Dataset
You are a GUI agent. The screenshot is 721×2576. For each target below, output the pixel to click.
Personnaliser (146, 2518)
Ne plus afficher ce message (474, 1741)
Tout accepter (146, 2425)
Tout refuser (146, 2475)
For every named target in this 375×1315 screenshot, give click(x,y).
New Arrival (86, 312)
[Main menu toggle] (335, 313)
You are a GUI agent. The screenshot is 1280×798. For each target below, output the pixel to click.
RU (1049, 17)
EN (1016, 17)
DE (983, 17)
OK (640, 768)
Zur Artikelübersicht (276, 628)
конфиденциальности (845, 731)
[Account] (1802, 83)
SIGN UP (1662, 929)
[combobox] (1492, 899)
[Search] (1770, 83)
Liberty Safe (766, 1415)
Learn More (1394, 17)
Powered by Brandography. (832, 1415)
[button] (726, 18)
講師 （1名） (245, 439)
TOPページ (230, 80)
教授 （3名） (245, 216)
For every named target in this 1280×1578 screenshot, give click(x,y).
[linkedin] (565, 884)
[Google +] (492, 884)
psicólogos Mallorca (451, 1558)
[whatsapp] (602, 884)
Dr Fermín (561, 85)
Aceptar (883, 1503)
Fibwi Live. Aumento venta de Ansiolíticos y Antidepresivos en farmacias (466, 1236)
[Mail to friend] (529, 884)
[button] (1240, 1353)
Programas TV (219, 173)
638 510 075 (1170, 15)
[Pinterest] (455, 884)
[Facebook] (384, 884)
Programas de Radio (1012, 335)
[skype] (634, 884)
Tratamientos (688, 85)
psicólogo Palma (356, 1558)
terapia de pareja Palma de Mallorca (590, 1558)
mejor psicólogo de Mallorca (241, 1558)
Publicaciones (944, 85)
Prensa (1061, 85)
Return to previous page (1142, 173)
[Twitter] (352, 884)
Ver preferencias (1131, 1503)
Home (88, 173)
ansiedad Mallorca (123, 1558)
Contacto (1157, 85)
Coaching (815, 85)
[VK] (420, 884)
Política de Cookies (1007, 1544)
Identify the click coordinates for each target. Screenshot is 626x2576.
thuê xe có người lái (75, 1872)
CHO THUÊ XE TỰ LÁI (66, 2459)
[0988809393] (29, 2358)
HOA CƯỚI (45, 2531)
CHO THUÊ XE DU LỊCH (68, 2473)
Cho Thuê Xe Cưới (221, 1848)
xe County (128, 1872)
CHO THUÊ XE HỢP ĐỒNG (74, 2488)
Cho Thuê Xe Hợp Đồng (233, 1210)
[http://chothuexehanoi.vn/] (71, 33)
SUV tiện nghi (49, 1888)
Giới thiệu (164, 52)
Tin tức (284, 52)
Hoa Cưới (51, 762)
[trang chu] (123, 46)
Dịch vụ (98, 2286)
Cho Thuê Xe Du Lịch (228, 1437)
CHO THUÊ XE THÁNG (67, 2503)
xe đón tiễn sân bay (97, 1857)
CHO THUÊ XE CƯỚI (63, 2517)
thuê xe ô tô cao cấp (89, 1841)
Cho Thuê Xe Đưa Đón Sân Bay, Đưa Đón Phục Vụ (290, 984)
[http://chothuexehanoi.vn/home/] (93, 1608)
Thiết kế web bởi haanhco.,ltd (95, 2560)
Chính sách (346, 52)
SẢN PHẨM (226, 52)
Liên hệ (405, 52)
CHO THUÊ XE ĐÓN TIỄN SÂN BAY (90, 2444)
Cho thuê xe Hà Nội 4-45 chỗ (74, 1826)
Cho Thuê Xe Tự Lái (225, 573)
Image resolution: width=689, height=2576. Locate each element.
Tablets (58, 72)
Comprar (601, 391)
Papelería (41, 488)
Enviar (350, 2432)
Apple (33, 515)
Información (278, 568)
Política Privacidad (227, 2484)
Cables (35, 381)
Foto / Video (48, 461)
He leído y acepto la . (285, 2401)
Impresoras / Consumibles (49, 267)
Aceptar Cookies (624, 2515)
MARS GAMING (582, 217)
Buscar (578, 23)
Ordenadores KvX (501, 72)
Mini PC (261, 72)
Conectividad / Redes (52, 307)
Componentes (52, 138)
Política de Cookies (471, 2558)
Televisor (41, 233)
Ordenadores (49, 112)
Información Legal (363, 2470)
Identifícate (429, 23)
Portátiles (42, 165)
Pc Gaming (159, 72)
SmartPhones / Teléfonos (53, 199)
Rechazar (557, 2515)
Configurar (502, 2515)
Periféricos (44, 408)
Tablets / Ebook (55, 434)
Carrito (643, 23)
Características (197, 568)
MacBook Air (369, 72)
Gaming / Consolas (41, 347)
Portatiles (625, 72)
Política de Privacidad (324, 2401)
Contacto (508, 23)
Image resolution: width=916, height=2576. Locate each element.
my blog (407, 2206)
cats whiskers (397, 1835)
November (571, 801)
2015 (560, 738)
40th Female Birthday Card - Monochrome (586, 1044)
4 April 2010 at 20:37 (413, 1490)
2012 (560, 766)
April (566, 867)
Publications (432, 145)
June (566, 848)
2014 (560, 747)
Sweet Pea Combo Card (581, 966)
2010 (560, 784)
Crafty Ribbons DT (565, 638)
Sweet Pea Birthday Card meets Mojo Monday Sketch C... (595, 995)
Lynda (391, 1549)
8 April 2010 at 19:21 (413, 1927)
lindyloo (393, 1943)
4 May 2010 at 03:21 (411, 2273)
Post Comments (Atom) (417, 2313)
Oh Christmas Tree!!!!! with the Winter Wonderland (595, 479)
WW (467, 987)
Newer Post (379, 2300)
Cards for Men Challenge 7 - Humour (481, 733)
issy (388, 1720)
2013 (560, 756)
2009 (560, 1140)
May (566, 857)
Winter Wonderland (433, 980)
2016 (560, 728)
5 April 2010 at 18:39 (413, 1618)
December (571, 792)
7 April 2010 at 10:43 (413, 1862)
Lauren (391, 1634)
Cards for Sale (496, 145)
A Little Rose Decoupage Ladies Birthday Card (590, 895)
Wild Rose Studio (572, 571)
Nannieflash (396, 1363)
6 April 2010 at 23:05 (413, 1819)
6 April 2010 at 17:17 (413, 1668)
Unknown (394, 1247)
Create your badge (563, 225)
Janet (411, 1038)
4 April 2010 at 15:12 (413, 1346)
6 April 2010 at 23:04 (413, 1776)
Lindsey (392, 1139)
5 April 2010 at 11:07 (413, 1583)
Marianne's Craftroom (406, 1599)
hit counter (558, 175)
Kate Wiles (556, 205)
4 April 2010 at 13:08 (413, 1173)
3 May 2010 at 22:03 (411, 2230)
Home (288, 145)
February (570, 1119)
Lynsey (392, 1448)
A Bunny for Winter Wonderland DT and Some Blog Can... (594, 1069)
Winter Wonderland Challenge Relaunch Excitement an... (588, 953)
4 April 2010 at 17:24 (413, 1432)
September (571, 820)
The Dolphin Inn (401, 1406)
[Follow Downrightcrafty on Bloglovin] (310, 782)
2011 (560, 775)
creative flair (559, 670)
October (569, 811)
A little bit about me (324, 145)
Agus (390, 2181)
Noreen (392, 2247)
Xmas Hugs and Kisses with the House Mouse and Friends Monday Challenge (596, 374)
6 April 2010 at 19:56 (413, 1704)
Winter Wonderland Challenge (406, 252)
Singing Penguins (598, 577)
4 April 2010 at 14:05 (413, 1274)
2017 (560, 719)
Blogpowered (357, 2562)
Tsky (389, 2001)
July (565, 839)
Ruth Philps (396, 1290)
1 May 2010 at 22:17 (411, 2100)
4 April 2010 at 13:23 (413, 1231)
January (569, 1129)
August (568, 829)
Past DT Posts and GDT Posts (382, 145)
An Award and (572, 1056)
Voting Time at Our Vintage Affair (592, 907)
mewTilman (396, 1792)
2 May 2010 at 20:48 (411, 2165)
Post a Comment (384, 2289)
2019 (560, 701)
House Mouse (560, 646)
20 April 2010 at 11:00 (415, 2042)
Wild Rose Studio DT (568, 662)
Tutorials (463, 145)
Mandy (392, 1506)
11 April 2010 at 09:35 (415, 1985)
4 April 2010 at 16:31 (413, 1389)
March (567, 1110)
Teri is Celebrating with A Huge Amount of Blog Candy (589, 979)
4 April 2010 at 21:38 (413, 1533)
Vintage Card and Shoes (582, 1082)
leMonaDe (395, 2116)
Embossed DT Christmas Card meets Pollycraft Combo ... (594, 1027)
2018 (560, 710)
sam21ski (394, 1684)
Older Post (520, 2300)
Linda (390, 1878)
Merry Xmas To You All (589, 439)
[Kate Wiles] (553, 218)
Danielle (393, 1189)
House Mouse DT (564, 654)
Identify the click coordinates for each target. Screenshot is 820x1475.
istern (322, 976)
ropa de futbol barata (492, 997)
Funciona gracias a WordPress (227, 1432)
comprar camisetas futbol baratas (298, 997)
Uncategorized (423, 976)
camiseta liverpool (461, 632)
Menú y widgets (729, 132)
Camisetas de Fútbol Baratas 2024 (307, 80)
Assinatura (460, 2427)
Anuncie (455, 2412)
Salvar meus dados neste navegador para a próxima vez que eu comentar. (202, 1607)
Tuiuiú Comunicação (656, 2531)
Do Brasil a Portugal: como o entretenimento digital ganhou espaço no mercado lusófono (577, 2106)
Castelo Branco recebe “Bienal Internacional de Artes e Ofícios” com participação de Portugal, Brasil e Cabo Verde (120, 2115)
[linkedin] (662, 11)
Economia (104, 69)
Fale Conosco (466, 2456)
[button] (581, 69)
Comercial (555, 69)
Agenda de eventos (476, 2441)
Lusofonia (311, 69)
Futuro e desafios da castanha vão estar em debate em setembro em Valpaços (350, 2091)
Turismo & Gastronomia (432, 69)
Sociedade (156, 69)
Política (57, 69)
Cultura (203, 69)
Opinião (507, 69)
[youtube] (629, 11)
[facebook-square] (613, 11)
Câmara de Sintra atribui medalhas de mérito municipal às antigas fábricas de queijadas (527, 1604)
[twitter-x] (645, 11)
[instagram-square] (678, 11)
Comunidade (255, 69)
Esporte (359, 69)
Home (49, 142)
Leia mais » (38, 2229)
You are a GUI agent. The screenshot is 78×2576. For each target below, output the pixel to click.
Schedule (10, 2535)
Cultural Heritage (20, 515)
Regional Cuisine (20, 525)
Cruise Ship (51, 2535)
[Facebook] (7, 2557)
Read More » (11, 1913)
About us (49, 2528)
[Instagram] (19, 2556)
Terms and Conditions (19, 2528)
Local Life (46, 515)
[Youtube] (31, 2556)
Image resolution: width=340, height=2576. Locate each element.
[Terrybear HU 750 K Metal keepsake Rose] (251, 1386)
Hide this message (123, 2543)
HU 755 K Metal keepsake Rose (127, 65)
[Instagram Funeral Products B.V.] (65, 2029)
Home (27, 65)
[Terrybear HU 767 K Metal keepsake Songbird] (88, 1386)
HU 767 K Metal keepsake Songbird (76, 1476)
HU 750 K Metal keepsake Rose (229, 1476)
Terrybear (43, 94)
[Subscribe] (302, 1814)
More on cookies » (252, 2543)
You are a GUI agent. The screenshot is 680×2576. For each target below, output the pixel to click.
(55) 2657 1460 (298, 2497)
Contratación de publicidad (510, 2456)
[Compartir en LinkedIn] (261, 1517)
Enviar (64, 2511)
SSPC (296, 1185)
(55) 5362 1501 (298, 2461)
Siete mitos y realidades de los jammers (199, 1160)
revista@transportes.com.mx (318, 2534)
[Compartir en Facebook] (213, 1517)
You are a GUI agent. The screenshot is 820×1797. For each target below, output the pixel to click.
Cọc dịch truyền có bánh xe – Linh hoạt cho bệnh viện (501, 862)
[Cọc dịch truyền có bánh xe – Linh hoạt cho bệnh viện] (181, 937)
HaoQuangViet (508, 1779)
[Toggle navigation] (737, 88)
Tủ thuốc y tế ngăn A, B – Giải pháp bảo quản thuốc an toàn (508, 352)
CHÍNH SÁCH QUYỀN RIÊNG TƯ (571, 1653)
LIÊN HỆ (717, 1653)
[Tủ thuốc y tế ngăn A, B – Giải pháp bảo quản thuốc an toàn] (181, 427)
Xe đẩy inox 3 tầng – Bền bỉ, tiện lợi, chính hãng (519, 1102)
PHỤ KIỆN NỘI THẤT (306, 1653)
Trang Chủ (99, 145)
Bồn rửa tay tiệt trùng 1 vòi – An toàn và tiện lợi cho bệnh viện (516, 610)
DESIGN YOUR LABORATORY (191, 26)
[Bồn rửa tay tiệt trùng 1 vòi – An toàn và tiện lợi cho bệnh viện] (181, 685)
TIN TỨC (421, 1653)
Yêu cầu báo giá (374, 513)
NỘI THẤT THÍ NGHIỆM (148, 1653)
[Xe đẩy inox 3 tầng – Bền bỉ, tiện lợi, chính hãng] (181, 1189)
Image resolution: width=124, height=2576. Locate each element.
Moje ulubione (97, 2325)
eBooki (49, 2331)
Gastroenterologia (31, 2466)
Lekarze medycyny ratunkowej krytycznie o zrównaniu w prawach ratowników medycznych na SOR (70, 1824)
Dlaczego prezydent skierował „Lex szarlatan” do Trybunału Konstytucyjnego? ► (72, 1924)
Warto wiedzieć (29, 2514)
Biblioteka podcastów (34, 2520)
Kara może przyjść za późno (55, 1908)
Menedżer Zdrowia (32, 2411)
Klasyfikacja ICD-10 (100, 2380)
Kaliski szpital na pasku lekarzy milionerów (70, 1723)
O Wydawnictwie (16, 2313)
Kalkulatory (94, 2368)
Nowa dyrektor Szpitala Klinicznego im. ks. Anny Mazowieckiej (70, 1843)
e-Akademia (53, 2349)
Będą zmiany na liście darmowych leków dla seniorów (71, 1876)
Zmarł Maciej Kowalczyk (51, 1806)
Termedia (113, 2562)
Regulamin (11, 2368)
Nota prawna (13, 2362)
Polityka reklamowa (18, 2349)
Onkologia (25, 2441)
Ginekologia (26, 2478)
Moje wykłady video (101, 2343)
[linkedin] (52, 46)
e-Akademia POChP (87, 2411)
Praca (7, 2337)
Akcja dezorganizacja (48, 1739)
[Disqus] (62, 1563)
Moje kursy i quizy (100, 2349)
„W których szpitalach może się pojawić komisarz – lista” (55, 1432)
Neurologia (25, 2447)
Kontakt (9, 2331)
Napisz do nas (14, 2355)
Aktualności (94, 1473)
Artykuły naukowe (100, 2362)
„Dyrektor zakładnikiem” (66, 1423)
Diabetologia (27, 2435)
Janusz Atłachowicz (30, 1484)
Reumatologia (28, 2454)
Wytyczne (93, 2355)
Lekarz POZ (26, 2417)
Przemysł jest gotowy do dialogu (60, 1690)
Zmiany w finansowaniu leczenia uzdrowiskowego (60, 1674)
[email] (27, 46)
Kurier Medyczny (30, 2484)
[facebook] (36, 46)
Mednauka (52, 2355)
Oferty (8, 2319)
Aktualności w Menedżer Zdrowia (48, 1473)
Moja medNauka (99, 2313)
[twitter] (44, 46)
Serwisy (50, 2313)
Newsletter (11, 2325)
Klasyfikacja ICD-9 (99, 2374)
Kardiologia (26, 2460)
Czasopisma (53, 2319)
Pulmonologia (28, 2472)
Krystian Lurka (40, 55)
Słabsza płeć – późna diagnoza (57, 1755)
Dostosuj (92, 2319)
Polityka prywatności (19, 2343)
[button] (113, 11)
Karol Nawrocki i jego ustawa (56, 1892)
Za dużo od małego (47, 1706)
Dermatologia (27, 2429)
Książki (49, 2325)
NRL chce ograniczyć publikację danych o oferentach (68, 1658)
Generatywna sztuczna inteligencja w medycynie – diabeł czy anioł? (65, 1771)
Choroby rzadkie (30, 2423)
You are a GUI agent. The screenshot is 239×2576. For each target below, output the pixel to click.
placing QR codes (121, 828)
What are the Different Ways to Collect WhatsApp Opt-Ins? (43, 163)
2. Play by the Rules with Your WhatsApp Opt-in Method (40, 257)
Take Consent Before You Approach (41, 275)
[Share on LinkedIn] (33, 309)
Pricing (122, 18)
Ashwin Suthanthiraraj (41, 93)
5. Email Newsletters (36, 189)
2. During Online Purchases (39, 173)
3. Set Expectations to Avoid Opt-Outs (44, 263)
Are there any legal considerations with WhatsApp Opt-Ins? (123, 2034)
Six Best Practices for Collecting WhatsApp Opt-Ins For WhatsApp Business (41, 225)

About this task
Using the data above, reproduce exactly the lines between those holding "[twitter] (44, 46)" and "NRL chce ograniczyć", inclusive, and no others.

Output for this exercise
[twitter] (44, 46)
Serwisy (50, 2313)
Newsletter (11, 2325)
Klasyfikacja ICD-9 (99, 2374)
Kardiologia (26, 2460)
Czasopisma (53, 2319)
Pulmonologia (28, 2472)
Krystian Lurka (40, 55)
Słabsza płeć – późna diagnoza (57, 1755)
Dostosuj (92, 2319)
Polityka prywatności (19, 2343)
[button] (113, 11)
Karol Nawrocki i jego ustawa (56, 1892)
Za dużo od małego (47, 1706)
Dermatologia (27, 2429)
Książki (49, 2325)
NRL chce ograniczyć publikację danych o oferentach (68, 1658)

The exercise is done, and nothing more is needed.